What is needed: Transcribe only what runs from the line containing "You are a computer-use agent." through the end of the listing, line for line and exactly, and omit the pictures.

Given information:
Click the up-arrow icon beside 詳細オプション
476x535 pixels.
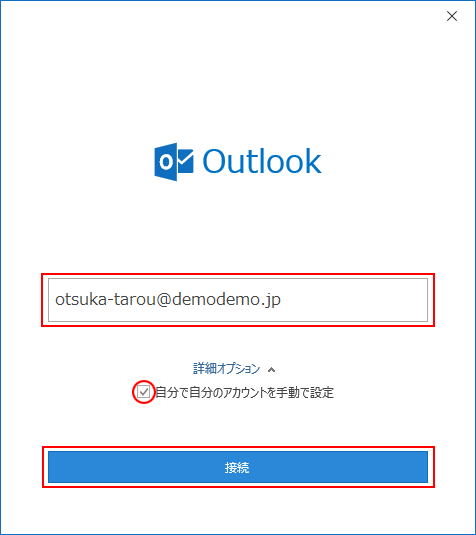[x=272, y=370]
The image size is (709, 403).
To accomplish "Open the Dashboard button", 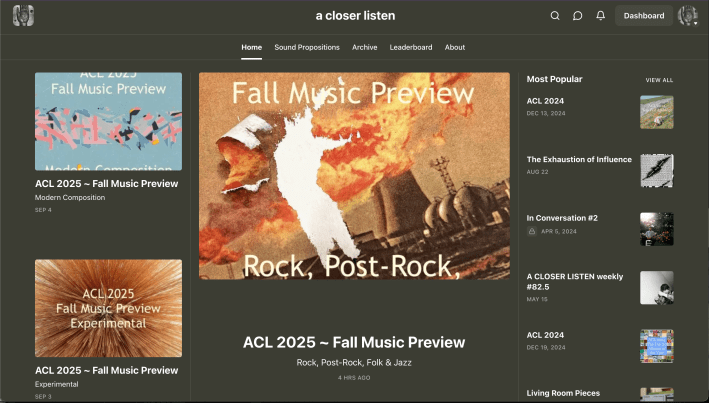I will [644, 16].
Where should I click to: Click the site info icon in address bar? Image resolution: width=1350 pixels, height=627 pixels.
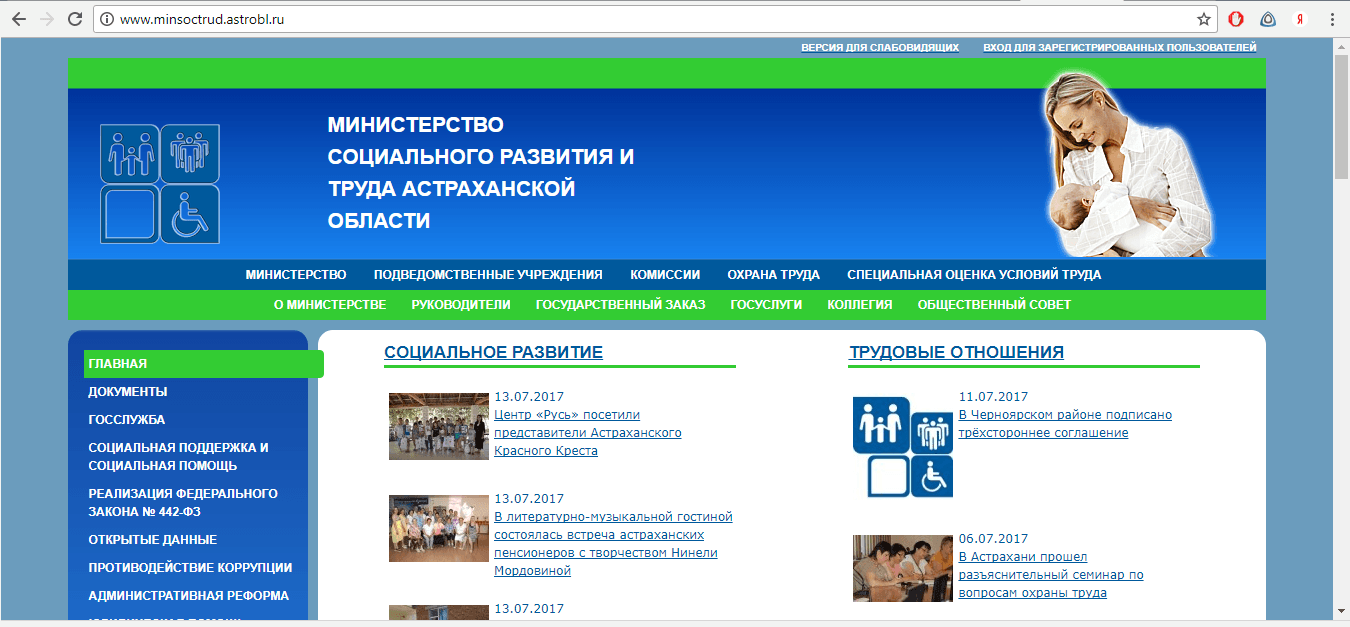pyautogui.click(x=108, y=19)
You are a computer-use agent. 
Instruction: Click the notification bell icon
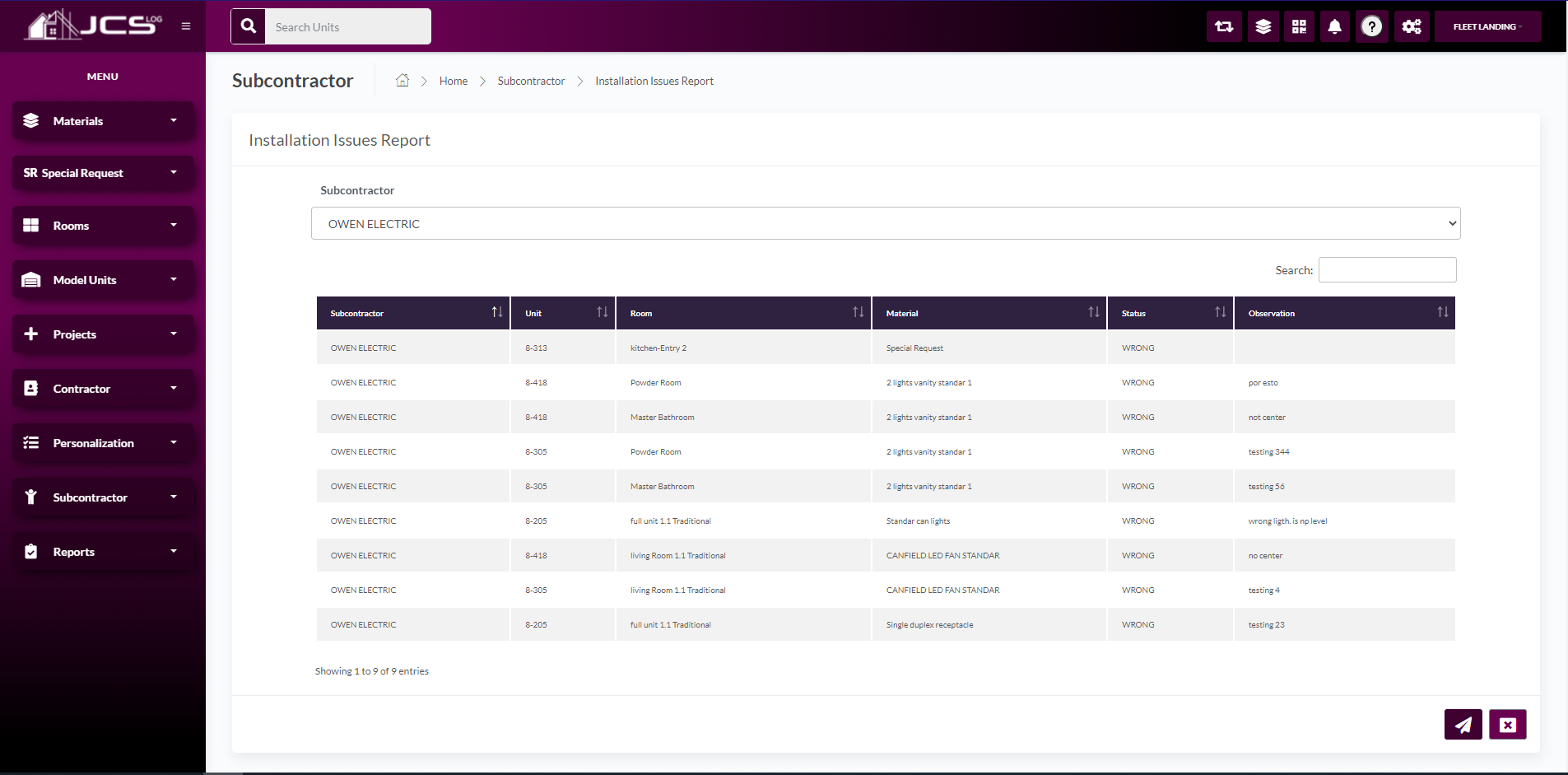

Answer to this task:
You are a computer-use agent. 
Instruction: Click the notification bell icon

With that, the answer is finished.